§ **Task to carry out**: Write the next part of the excerpt about plotting the Illidan novel, picking up right after its final sentence.

I had worked out what I wanted to say about the characters. Or at least I had a starting point for it. More always gets revealed as you write. Now I needed to start building a framework for the story.

Most of this was already there in the Blizzard briefing document, and in what I knew about Illidan’s life from Warcraft 3 and Burning Crusade.

Most WoW players know what happens at the end of the Black Temple raid and most of us know the events that lead up to it. We know that Akama betrays Illidan and Maiev is there at the end. Along the trail that leads to Black Temple, we find Maiev imprisoned.

In part plotting the book consisted of taking these events and asking how they happened. By implication, Akama must have met Maiev before Black Temple, and they must have some relationship. Maiev must have been captured at some point and so on. From this, I could spin back a chain of events leading up to Black Temple.

There was also all the new information I had been given in the briefing document and in Irvine. That needed to be woven into the framework as well. For Vandel, the demon hunter we needed to see his training and recruitment as well as his participation in Illidan’s mission. Vandel’s tale needed to dovetail with what we already knew about the lore and show certain well-known events from different angles.

This was the most difficult thing to plan for because I still did not know a lot about the demon hunters at this stage. In addition, huge events happen in the background that I could only hint at for fear of giving away to many spoilers. I pushed forward anyway, working all the stuff in that I could.

I already knew there were scenes I wanted to do. I wanted to show the first meeting of Akama and Maiev. I had it pretty clearly in my mind from the get-go. Akama is the only point of view character who sees both Maiev and Illidan close up. I wanted to contrast his personality with theirs. I wanted him to make some observations about both of them that would resonate through the book.

There was another scene I knew was going to be key. During the discussions in Irvine, I had talked with one of the developers. (Apologies to him since I cannot remember his name and give him the credit he deserves. My excuse is that I was extremely jet-lagged at the time.) He spoke with enormous passion describing the mission of the Burning Legion, and he conjured up a particularly Apocalyptic vision of what it was doing and why. He interlaced this with a very clever description of the cosmology of the Warcraft universe.

(Records for locating displayed items)
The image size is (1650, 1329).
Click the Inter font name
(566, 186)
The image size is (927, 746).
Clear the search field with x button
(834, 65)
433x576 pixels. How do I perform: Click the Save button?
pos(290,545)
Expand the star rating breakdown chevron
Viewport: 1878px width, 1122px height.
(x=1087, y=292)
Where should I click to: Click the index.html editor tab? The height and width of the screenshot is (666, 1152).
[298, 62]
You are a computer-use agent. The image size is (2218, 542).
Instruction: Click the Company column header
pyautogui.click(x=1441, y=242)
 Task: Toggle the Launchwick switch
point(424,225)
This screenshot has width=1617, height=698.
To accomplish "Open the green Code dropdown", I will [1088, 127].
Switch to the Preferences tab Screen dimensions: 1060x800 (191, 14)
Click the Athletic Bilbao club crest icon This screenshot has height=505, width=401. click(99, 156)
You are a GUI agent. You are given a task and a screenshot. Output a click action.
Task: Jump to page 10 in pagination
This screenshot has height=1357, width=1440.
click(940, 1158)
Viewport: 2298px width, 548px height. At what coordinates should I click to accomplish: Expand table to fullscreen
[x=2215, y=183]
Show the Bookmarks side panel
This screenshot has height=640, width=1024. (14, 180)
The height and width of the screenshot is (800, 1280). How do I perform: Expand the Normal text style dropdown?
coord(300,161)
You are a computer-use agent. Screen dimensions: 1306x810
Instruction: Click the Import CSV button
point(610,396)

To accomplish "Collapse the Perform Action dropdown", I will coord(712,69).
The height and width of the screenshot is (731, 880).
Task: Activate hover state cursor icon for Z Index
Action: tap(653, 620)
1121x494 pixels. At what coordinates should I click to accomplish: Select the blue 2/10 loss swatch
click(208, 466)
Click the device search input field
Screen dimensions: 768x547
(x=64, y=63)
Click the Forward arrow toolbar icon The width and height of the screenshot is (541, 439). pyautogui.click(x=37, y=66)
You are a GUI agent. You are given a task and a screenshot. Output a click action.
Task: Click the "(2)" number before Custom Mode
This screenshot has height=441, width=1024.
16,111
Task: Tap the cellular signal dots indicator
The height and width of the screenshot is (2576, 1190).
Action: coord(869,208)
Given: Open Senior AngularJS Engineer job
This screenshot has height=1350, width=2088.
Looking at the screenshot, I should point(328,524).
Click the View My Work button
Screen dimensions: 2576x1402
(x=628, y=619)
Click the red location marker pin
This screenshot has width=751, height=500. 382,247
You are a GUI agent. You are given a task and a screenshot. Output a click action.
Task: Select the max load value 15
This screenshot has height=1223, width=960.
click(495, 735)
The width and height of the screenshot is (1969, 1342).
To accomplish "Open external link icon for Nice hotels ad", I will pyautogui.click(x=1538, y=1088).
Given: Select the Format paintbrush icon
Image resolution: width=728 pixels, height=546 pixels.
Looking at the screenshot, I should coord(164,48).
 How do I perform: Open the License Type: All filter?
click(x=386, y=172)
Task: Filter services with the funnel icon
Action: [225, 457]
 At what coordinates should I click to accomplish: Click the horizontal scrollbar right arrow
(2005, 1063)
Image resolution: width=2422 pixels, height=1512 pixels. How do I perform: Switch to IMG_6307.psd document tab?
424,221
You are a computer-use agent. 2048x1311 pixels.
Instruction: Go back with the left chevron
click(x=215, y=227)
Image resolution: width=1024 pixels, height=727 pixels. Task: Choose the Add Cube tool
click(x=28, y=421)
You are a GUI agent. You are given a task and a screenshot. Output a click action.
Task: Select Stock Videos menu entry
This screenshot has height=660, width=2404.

§ **Final answer**:
I knew communicating that vision was central to getting across what the Legion was about, and why Illidan was involved with it. I wanted to do it with as much force as I could muster since it was, in many ways, the heart of the book.

I also knew I was going to be writing about demon hunters, so I thought it would be a good idea to make that Apocalyptic vision central to their creation. In my mind, I had a clear picture of the ritual in which this vision would be transmitted.

Plotting then became a process of taking all the key scenes and putting them together like pieces of a jigsaw puzzle. I needed to put in connecting sequences, buildups and bits of exposition. It was mostly done by working backward and asking what has to happen for this to happen? This gave me a timeline of events that needed to be dealt with.

There were some dead ends and false starts. In the original briefing document there were references to Quel’thas to Tempest Keep and other things. I decided that these were distractions from the main story, so I took them out. There was a fair amount of this. There was just so much I could put in from the lore. The trick was going to be leaving it out. 90000 words sounds like its a lot, but it is limited when it comes to shoehorning in so much good stuff.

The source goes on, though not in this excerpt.